Cleo from 5 to 7 - Non-anamorphic, OAR presentation (1.66), excellent detail. Story is lighter and more innovative camerawork than the harrowing, cinema verite style of "Vagabond". Highly recommended for fans of nouvelle vague or Agnes Varda. However, I would recommend "Vagabond" first as an introduction to Varda. There is also a cool cameo with Michel Legrand, composer of the music to "The Umbrellas of Cherbourg", which was directed by Varda's husband, Jacques Demy.

acquarello
www.filmref.com
acquarello
 

Re: Pola X

Postby katsuben » Thu Feb 15, 2001 3:11 am

thanks, that was very extensive. good news about the incorrectness of the reviews on Il Deserto Rosso and Happy Together.
katsuben
 

Re: Pola X

Postby acquarello » Thu Feb 22, 2001 10:19 pm

FYI - Three Leos Carax films are coming to Region 1 DVD on April 10:

Mauvais Sang
Boy Meets Girl
POLA X

acquarello
www.filmref.com
acquarello
 

Re: Pola X

Postby firetree65 » Fri Feb 23, 2001 11:04 pm

I do have the "Red Desert" on DVD released by Image Ent. and I'm thoroughly satisfied with the transfer and image resolution which is a far cry from the VHS version I saw. The only flaw (?) I noticed is the inconsistent hue which occurs in between distance shots. For instance, on medium shots, a reddish hue was prominent and when it shifts to close-ups, it becomes yellowish and even bluish at times. I don't know if this is deliberate or not. I know this is Antonioni's first color feature and the film relied heavily on color symbols. What do you think acquarello?
firetree65
 

Re: Pola X

Postby acquarello » Sun Feb 25, 2001 2:21 pm

I don't remember the color shift off hand, and unfortunately, I'm out of town this weekend, so I can't cue up the DVD until Monday night. Any particular chapters that I should pay attention to?

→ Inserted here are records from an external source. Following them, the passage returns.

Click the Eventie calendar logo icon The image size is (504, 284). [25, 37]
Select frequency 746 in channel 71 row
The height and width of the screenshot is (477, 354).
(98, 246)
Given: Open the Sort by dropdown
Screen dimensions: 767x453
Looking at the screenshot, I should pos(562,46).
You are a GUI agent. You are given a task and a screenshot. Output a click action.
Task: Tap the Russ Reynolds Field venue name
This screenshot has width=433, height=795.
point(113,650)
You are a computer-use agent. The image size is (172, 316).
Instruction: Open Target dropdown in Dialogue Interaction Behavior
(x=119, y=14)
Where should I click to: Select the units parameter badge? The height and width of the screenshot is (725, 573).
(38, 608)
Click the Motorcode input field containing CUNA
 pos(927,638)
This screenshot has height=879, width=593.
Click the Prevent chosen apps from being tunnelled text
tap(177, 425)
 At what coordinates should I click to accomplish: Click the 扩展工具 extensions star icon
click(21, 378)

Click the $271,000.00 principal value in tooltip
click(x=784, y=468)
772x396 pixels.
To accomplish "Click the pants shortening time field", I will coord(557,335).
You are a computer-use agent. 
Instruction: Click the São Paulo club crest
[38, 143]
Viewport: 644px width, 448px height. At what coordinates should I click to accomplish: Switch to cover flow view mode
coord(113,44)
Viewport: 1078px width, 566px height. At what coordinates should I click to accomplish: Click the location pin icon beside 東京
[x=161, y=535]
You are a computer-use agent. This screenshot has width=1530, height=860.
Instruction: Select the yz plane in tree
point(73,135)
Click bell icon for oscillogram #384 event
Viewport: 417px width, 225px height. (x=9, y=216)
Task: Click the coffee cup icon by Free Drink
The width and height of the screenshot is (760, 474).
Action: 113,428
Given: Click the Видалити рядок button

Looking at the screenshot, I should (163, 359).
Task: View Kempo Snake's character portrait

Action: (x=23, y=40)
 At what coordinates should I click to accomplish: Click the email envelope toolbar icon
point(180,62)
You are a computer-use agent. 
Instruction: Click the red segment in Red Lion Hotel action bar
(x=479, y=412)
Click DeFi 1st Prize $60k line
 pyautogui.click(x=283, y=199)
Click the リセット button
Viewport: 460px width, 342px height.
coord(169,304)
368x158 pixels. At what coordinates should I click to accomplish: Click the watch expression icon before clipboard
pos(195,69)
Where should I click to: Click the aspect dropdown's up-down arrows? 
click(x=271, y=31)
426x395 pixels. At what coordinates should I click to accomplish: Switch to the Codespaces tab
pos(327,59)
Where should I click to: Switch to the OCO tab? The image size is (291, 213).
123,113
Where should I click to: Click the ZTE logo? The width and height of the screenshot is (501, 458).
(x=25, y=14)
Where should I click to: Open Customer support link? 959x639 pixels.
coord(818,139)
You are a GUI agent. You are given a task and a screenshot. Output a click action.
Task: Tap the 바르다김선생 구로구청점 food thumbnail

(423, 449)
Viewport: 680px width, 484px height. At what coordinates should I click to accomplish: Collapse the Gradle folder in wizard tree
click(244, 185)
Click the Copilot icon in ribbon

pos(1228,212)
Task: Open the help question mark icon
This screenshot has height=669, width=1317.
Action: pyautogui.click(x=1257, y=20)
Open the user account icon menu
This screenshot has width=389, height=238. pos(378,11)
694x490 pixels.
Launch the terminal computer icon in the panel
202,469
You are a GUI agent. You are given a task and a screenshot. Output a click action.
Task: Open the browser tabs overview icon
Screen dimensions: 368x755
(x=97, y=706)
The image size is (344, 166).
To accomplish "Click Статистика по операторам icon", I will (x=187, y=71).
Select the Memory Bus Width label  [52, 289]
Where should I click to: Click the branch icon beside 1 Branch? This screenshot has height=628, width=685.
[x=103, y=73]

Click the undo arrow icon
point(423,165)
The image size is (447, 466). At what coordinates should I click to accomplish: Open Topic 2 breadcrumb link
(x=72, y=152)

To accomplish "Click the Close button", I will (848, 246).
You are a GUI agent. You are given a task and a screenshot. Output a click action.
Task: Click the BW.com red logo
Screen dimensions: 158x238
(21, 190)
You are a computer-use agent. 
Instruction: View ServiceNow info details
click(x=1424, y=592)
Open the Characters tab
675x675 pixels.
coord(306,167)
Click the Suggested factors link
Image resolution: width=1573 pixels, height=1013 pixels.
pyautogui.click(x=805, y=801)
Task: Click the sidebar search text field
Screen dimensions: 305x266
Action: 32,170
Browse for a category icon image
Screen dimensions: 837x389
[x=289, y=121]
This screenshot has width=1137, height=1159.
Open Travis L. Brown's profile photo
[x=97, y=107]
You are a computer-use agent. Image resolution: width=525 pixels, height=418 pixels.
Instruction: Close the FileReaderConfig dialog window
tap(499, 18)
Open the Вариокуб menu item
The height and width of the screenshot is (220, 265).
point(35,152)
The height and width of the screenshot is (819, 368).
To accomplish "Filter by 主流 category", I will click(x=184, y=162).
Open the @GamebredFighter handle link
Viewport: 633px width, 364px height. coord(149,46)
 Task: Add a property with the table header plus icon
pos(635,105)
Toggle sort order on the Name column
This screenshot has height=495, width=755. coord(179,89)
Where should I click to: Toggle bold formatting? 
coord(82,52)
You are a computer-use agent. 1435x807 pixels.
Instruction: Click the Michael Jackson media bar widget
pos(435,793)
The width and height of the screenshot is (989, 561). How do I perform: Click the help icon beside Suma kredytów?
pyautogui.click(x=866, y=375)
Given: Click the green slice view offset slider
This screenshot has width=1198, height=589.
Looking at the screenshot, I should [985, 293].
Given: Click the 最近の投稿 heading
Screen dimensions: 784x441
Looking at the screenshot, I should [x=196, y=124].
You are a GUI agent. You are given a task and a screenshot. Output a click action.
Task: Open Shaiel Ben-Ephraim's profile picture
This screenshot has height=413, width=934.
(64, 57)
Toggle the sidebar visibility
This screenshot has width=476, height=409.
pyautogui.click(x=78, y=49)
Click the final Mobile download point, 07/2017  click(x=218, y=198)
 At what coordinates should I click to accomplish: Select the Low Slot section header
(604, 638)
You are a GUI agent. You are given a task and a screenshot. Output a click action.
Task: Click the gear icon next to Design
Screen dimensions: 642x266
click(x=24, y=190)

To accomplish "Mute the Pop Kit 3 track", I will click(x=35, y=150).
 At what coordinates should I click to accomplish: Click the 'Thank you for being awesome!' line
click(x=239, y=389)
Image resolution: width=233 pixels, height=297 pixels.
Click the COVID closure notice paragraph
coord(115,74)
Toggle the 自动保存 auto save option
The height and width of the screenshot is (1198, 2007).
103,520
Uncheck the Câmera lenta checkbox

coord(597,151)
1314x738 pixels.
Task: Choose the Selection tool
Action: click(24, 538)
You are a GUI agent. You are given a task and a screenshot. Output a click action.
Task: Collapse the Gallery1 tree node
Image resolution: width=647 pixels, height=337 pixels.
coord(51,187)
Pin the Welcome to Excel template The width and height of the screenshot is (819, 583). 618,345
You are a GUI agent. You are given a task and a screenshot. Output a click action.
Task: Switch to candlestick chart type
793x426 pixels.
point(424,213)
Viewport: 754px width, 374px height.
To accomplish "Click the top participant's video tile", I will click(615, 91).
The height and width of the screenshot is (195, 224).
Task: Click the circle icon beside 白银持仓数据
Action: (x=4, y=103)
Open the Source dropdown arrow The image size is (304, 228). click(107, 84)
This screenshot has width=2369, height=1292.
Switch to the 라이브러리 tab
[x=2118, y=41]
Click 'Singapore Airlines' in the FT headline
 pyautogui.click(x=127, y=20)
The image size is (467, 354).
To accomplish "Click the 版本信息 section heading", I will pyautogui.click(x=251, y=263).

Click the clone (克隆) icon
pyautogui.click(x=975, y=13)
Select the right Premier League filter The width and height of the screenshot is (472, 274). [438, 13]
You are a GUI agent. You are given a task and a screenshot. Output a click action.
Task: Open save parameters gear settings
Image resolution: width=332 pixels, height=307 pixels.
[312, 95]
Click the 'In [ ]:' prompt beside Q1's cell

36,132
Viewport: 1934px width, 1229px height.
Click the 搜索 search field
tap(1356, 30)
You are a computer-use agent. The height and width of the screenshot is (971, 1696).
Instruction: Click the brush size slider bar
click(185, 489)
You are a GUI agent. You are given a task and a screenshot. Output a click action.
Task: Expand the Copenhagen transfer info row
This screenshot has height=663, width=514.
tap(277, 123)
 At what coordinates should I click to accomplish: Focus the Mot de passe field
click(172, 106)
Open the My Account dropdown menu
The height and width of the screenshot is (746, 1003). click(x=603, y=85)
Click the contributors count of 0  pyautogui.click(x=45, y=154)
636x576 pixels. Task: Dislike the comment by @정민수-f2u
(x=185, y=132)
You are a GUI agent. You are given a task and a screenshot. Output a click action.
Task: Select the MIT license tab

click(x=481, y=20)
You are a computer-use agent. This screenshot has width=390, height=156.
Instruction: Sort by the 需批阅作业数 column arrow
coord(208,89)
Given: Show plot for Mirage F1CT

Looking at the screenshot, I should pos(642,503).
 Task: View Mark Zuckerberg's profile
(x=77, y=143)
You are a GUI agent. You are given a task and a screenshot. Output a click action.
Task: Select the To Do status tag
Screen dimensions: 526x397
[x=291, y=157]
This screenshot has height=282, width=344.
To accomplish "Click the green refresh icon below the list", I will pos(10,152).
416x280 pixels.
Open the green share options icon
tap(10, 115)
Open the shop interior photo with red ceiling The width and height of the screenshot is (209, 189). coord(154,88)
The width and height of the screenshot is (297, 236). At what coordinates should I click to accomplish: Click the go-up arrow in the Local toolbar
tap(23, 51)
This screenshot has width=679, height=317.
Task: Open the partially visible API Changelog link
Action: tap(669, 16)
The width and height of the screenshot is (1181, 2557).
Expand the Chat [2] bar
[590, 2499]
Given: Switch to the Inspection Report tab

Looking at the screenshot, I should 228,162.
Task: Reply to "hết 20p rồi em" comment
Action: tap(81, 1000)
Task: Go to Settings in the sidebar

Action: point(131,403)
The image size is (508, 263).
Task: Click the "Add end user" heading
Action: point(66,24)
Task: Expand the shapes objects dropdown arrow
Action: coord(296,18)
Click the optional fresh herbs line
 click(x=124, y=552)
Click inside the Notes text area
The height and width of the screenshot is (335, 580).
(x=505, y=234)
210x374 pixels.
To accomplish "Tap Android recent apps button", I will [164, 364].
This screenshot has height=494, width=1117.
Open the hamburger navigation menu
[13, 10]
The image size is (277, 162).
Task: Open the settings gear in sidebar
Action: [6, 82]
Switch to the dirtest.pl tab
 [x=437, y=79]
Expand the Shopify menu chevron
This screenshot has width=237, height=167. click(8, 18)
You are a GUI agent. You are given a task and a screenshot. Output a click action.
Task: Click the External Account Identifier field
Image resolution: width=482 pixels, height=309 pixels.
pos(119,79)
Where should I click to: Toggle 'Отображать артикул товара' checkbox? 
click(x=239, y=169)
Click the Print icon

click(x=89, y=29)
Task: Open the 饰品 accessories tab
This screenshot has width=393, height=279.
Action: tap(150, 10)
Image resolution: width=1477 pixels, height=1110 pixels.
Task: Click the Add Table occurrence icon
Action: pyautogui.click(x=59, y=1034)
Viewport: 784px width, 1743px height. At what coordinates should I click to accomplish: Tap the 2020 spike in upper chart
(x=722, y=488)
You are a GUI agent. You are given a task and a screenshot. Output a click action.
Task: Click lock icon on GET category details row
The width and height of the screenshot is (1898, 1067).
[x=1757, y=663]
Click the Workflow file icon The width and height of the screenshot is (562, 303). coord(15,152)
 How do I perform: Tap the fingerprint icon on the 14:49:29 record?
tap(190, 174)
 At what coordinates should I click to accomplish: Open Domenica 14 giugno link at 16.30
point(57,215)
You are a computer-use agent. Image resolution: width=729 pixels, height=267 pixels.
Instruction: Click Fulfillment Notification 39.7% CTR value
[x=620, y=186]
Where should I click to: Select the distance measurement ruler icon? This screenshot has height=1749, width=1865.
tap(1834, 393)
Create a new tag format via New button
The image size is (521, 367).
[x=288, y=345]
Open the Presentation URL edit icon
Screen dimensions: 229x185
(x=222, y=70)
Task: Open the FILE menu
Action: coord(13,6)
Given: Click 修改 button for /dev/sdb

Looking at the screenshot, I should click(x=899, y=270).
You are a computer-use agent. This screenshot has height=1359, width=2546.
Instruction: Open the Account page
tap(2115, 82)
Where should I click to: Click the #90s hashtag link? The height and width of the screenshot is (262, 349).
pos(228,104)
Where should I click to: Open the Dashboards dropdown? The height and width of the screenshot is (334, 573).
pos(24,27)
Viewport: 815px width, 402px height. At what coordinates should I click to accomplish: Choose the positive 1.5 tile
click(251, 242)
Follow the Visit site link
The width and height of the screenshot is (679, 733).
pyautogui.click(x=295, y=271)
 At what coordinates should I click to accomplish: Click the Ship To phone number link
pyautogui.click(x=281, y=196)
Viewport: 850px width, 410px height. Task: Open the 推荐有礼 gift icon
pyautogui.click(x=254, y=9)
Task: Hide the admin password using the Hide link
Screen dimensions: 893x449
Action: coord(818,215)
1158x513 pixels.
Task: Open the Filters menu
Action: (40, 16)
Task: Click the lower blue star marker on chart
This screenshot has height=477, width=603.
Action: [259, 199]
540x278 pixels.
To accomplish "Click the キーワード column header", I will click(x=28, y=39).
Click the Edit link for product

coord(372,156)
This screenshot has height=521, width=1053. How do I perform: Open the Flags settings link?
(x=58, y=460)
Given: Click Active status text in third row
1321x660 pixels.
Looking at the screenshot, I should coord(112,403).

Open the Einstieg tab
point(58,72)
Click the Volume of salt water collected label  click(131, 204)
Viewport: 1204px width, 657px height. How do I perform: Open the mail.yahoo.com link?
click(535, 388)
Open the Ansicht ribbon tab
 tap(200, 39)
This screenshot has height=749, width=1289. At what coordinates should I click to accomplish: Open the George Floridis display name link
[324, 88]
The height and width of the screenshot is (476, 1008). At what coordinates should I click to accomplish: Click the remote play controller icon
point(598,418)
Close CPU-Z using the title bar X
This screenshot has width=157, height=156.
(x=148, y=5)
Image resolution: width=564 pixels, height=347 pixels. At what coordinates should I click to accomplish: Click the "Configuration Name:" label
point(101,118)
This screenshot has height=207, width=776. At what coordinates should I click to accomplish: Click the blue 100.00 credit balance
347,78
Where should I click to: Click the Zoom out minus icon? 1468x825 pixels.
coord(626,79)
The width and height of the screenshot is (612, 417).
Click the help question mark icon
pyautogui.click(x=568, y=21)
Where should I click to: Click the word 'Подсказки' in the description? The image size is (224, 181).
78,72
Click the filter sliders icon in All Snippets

As for Antonioni's style, though, he uses color in a similar way as Bergman (as part of the mise-en-scene), and not quite like Tarkovsky (oneiric). I would suspect that the shift in hue is probably more to limitations of the camera lens (the angle of the incident light refracting different colors in the spectrum, since the shifts seem to occur as a function of distance), which should have been corrected in post production. My guess is that it was just overlooked.